Judge: David A. Hoffer, Case: 30-2021-1178780, Date: 2022-08-08 Tentative Ruling
The court must first note that plaintiff Indya Wade’s (“Plaintiff”) oppositions to the Demurrer and Motion to Strike (“MTS”) were served three court days late, which is improper. The court has the authority to disregard such late filed documents. The court will consider the late filed oppositions on this occasion, but warns Plaintiff that future late filed pleadings will not be considered.
Additionally, the court has taken judicial notice of the U.S.D.C.’s ruling on Plaintiff’s complaint in that court. Although that complaint was dismissed following a Rule 12(b)(6) motion, the U.S.D.C. specifically did not rule on Plaintiff’s causes of action (“COA”) for IIED or NIED, instead noting those matters are proper for a state court determination. Plaintiff since dropped her NIED claim and added a claim for general Negligence, which was not part of the U.S.D.C. case. This case and Plaintiff’s COA are before this court at this time for first review.
A) Demurrer
Defendants U.S. Bank National Association (“Bank” individually) and Marci Groves’ (“Groves” individually; “Defendants” together) Demurrer to Plaintiff’s First Amended Complaint (“FAC”) is SUSTAINED with 20-days leave to amend.
Defendants demur to both COA on the basis that they fail to state sufficient facts to support a cause of action. (Civ. Proc. Code § 430.10(e).)
1) COA No. 1 – Intentional Infliction of Emotional Distress
The elements to a claim for Intentional Infliction of Emotional Distress are, “‘(1) extreme and outrageous conduct by the defendant with the intention of causing, or reckless disregard of the probability of causing, emotional distress; (2) the plaintiff's suffering severe or extreme emotional distress; and (3) actual and proximate causation of the emotional distress by the defendant's outrageous conduct.” (Hughes v. Pair (2009) 46 Cal. 4th 1035, 1050.)
“Conduct to be outrageous must be so extreme as to exceed all bounds of that usually tolerated in a civilized community.” [Citation.] “Generally, conduct will be found to be actionable where the 'recitation of the facts to an average member of the community would arouse his resentment against the actor, and lead him to exclaim, 'Outrageous!'” (Ess v. Eskaton Properties, Inc. (2002) 97 Cal. App. 4th 120, 130.)

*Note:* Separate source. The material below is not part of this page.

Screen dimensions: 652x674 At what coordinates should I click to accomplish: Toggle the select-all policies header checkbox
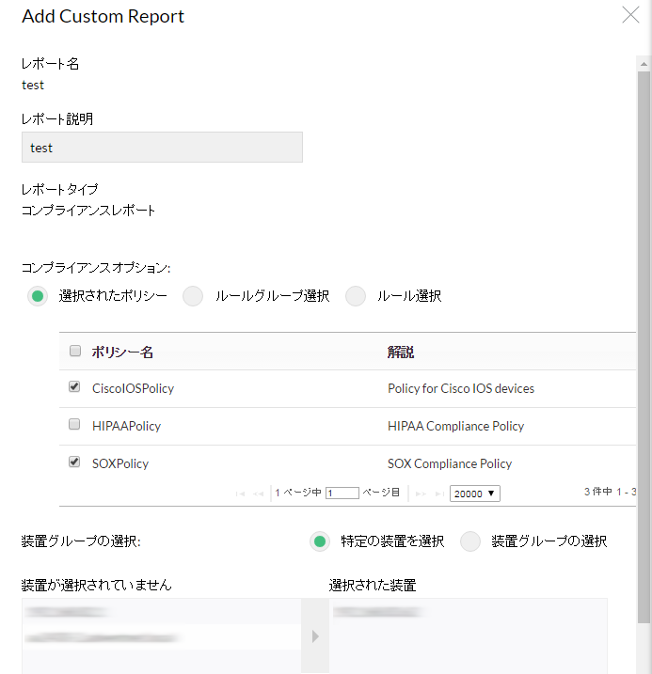75,352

None of the allegations in the complaint rise to the level of “outrageous conduct” that is required to support this COA. It is unclear what “racial and negative body language” Plaintiff alleges as sucking one’s teeth and pointing a finger is not generally outrageous conduct. (FAC ¶¶ 20-21, 47.) There are also no allegations supporting that any alleged emotional distress suffered by Plaintiff is severe or extreme.
The
Demurrer is sustained with leave to amend as to this COA.
2) COA No. 2 – Negligence
Plaintiff has failed to allege any legal duty owed by Defendants to Plaintiff. Plaintiff also alleged “Defendant” failed to exercise reasonable care fulfilling its duty, but did not identify either the duty, breach, or which specific defendant she was referring to. (FAC ¶ 59.) Plaintiff has also failed to allege any damages that she allegedly suffered from the actions of Defendants that would support this COA.
The Demurrer is sustained with leave to amend as to this COA.
B) Motion to Strike
In light of the rulings above, the Motion to Strike is MOOT.
Defendants are ordered to give notice of this ruling.